Portanto, não é suficiente que a assinatura esteja tecnicamente inserida: é fundamental que o conteúdo do documento tenha sua autenticidade, integridade e adequação ao caso real validadas pelo juízo e o titular da assinatura digital ou eletrônica seja de fato o signatário parte do ato.
“Quando tudo falhar, só restará a criptografia“
Em última análise, todo o debate sobre confiança digital converge para um ponto central: os métodos de autenticação podem mudar ou ser melhorados com o tempo, mas a garantia final da identidade e do sigilo depende da criptografia.
A célebre frase “Quando tudo falhar, só restará a criptografia” é atribuída ao criptógrafo Bruce Schneier, referência global em segurança digital. Essa frase é constantemente citada em apresentações sobre segurança da informação, até mesmo por Edward Snowden – ex-agente da NSA que vazou documentos secretos sobre programas de vigilância do governo americano. Ela resume a confiança de especialistas na criptografia como último bastião da identidade e da privacidade em tempos de colapso tecnológico. E é justamente essa lógica que dá base à assinatura qualificada: sua essência reside na criptografia forte, auditável e ligada a uma infraestrutura pública de confiança —a ICP-Brasil.
A Infraestrutura de Confiança

Em recente publicação da AARB, Jorge Prates, presidente da Associação das Autoridades de Registro do Brasil (AARB), reforçou o papel da ICP-Brasil como infraestrutura pública de confiança. Segundo ele, a certificação digital qualificada é o “alicerce da segurança jurídica nas relações eletrônicas”, garantindo autenticidade, integridade e validade perante o poder público e o Judiciário.
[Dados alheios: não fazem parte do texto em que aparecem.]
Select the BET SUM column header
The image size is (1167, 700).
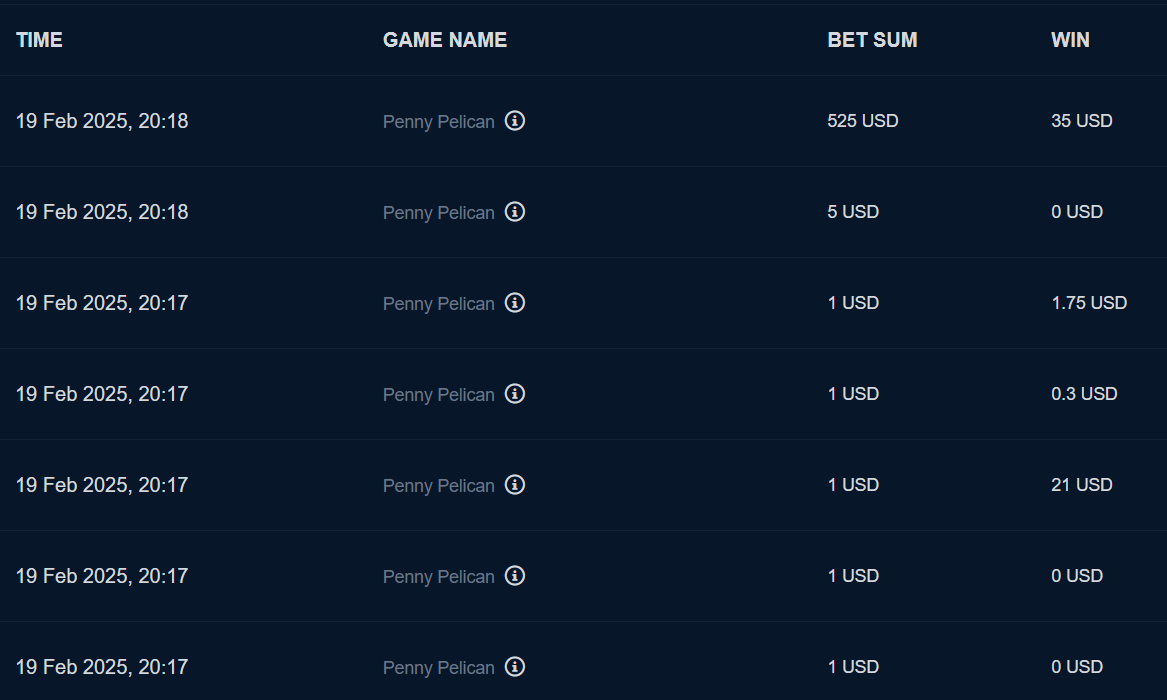(x=872, y=40)

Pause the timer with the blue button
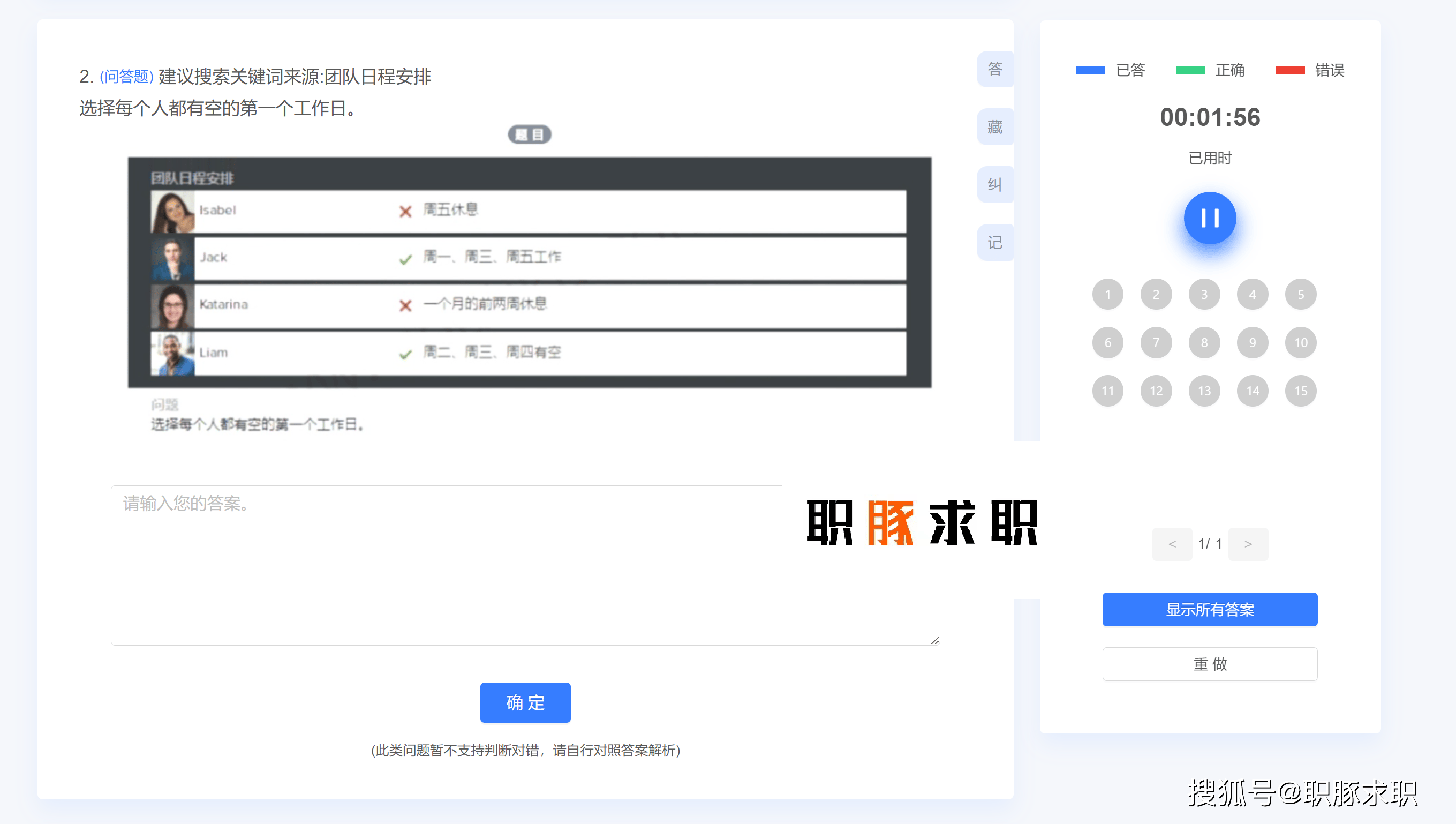[1209, 218]
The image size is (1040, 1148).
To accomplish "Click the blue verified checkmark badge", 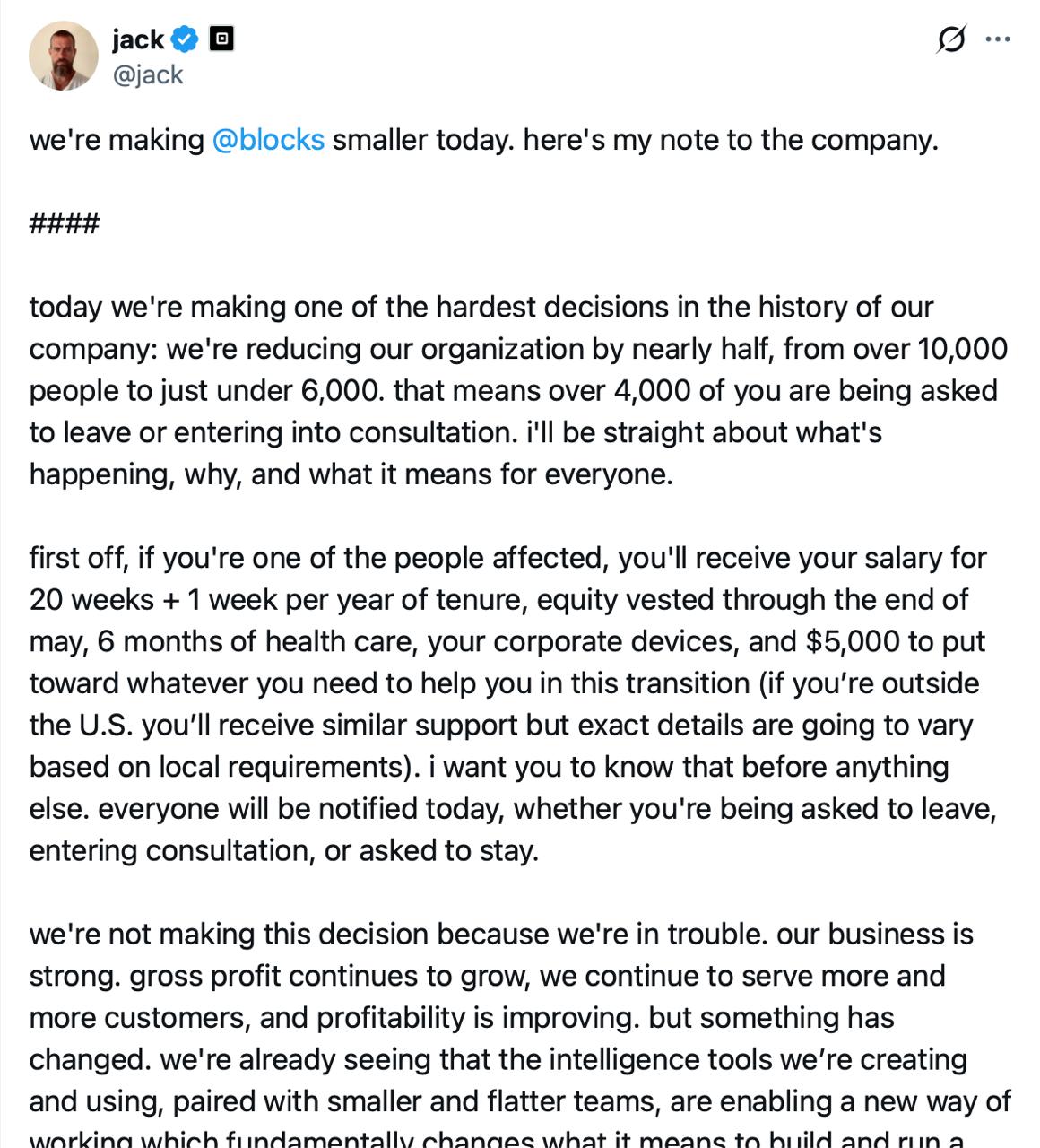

Essa visão institucional ajuda a entender por que, mesmo diante dos avanços tecnológicos, o Judiciário ainda privilegia modelos vinculados à ICP-Brasil: não apenas por sua segurança técnica, mas por seu vínculo com uma política de Estado, auditável e interoperável.
Responsabilidade e Escolhas Técnicas
Advogados são responsáveis por orientar o tipo de assinatura eletrônica e por isso é de sua total responsabilidade os documentos eletrônicos que fazem parte do processo, devendo analisar as decisões locais e as exigências específicas de cada tribunal.
O Bom Senso e a Longevidade Documental
É essencial que os advogados utilizem seu conhecimento na seleção e orientação aos seus clientes sobre cada tipo de documento eletrônico a ser assinado. É preciso analisar a plataforma de assinatura que será utilizada para ter certeza de que o documento cumpre os requisitos técnicos e regulatórios segundo as leis brasileiras. Além disso, é crucial levar em conta a longevidade do tipo de ação processual.
Uma procuração ou um contrato de locação, por exemplo, tem longevidade diferente de uma ação de compra e venda de bens ou um documento com impacto duradouro. Essa distinção segue a mesma lógica aplicada às atividades regulamentadas como saúde, finanças e educação (como nos diplomas digitais), em que o próprio governo exige a assinatura qualificada para a maioria dos documentos justamente porque são atos de longa duração. A ICP-Brasil oferece a presunção legal de validade e a garantia de não-repúdio, assegurando a integridade e a rastreabilidade do documento no longo prazo.